According to a new study, most teens have ‘limited knowledge’ of energy drink ingredients and had difficulty telling them apart from soft and sports drinks.
According to a new study by Beth M Costa, Alexa Hayley and Peter Miller of Deakin University in Australia entitled Young adolescents’ perceptions, patterns, and contexts of energy drink use: A focus group study, most teens have limited knowledge of energy drink ingredients and had difficulty differentiating them from soft and sports drinks.
The new study looked at the perceptions, patterns and contexts of energy drinks use in six focus groups with 40 adolescents aged 12-15 years old. A thematic analysis of the data was used to investigate knowledge about energy drink brands and content, energy drink use, reasons for energy drink use, physiological effects, and influences on energy drink use. The study found that energy drinks were used as an alternative to other drinks, to provide energy, and in social contexts and their use was associated with short-term physiological symptoms. It was also found that parents and advertising influenced participants’ perceptions and use of energy drinks.
These findings suggest young adolescents use EDs without knowing what they are drinking and how they are contributing to their personal risk of harm. The advertising, appeal, and use of EDs by adolescents appears to share similarities with alcohol and tobacco.

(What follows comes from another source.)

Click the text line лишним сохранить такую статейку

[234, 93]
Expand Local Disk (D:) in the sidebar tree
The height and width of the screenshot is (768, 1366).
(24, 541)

As we all know, caffeinated energy drinks like Red Bull and Monster are marketed to (and popular with) teens and young adults with promises of increased energy and improved performance. What most teens don’t know is that energy drinks have been associated with physiological (i.e., heart palpitations, sleep difficulties, agitation, tremors and increased speech speed) and psychological (i.e., irritability and tension) side effects as well as a host of risks associated with energy drinks mixed with alcohol (which is common).